__Pixel coordinate grounding data__
________________

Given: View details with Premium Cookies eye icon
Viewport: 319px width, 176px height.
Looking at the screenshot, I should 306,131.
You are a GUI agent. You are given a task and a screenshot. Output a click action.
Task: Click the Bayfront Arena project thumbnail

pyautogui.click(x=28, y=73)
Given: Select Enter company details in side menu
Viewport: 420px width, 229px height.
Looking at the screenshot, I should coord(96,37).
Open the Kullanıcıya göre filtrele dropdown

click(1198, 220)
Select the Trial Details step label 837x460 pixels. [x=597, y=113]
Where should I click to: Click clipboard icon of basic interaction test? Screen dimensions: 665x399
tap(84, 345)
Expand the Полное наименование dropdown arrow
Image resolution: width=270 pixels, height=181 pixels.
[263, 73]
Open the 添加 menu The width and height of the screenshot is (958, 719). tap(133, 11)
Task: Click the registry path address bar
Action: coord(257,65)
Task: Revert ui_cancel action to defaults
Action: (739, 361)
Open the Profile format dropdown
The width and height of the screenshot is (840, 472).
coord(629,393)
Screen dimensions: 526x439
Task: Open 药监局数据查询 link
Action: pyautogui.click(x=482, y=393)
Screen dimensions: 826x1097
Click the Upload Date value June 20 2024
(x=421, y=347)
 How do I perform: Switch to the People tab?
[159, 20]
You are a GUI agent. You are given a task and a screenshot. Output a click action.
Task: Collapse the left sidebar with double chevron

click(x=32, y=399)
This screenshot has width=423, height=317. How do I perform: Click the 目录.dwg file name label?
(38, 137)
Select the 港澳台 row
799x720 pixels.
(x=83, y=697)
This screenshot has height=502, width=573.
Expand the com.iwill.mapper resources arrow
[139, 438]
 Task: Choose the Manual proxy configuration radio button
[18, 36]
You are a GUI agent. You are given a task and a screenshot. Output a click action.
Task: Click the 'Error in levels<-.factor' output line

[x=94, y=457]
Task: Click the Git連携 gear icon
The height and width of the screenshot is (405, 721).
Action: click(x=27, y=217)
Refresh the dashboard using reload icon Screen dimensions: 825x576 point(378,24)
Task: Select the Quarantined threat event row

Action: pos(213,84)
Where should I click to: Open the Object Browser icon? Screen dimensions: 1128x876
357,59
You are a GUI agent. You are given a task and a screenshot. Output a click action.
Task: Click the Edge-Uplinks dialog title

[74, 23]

________________

__TRY IT__
Reproduce each entry precisely, so that nothing differs from the original.

__FINAL ANSWER__
Given: View details with Premium Cookies eye icon
Viewport: 319px width, 176px height.
Looking at the screenshot, I should 306,131.
You are a GUI agent. You are given a task and a screenshot. Output a click action.
Task: Click the Bayfront Arena project thumbnail

pyautogui.click(x=28, y=73)
Given: Select Enter company details in side menu
Viewport: 420px width, 229px height.
Looking at the screenshot, I should coord(96,37).
Open the Kullanıcıya göre filtrele dropdown

click(1198, 220)
Select the Trial Details step label 837x460 pixels. [x=597, y=113]
Where should I click to: Click clipboard icon of basic interaction test? Screen dimensions: 665x399
tap(84, 345)
Expand the Полное наименование dropdown arrow
Image resolution: width=270 pixels, height=181 pixels.
[263, 73]
Open the 添加 menu The width and height of the screenshot is (958, 719). tap(133, 11)
Task: Click the registry path address bar
Action: coord(257,65)
Task: Revert ui_cancel action to defaults
Action: (739, 361)
Open the Profile format dropdown
The width and height of the screenshot is (840, 472).
coord(629,393)
Screen dimensions: 526x439
Task: Open 药监局数据查询 link
Action: pyautogui.click(x=482, y=393)
Screen dimensions: 826x1097
Click the Upload Date value June 20 2024
(x=421, y=347)
 How do I perform: Switch to the People tab?
[159, 20]
You are a GUI agent. You are given a task and a screenshot. Output a click action.
Task: Collapse the left sidebar with double chevron

click(x=32, y=399)
This screenshot has width=423, height=317. How do I perform: Click the 目录.dwg file name label?
(38, 137)
Select the 港澳台 row
799x720 pixels.
(x=83, y=697)
This screenshot has height=502, width=573.
Expand the com.iwill.mapper resources arrow
[139, 438]
 Task: Choose the Manual proxy configuration radio button
[18, 36]
You are a GUI agent. You are given a task and a screenshot. Output a click action.
Task: Click the 'Error in levels<-.factor' output line

[x=94, y=457]
Task: Click the Git連携 gear icon
The height and width of the screenshot is (405, 721).
Action: click(x=27, y=217)
Refresh the dashboard using reload icon Screen dimensions: 825x576 point(378,24)
Task: Select the Quarantined threat event row

Action: pos(213,84)
Where should I click to: Open the Object Browser icon? Screen dimensions: 1128x876
357,59
You are a GUI agent. You are given a task and a screenshot. Output a click action.
Task: Click the Edge-Uplinks dialog title

[74, 23]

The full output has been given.